* EXERCISE INSTRUCTIONS
Pull out each line in the rows below that contains the string "search", copying the lines unchanged.

....................

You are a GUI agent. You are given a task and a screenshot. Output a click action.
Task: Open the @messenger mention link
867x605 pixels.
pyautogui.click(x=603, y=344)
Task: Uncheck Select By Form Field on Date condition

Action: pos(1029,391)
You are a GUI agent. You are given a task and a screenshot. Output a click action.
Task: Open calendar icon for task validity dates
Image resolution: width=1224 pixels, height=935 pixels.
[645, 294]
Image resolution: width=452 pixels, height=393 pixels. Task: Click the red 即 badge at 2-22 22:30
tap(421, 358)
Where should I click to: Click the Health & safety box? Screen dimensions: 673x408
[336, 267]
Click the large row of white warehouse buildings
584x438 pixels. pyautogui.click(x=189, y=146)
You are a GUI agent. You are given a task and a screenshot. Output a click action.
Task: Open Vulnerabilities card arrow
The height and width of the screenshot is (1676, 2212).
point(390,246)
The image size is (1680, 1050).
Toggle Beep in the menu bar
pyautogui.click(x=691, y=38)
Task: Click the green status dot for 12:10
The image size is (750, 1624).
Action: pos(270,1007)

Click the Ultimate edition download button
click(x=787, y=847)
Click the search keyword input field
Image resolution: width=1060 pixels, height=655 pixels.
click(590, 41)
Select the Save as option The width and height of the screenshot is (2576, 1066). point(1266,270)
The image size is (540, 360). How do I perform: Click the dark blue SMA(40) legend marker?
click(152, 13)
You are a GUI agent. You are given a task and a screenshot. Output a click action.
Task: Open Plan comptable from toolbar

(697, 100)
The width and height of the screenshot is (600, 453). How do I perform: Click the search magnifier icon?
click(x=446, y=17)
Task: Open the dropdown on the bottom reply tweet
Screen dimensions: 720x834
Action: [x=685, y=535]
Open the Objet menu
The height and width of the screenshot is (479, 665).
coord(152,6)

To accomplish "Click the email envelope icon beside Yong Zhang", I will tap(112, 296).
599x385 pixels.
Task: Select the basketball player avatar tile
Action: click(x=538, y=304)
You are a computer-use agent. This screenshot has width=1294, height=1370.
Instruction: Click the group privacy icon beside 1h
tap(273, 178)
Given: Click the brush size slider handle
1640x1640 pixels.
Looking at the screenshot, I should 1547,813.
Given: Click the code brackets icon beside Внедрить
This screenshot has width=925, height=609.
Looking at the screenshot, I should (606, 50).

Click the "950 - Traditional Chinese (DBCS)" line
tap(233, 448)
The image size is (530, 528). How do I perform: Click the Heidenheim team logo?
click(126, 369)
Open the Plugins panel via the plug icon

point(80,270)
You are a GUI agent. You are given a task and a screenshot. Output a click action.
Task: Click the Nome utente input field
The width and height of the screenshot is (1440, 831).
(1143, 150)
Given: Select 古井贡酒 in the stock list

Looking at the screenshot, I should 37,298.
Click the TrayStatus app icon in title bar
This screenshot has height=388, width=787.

....................

* RESULT
Click the search keyword input field
The width and height of the screenshot is (600, 453). How do I perform: Click the search magnifier icon?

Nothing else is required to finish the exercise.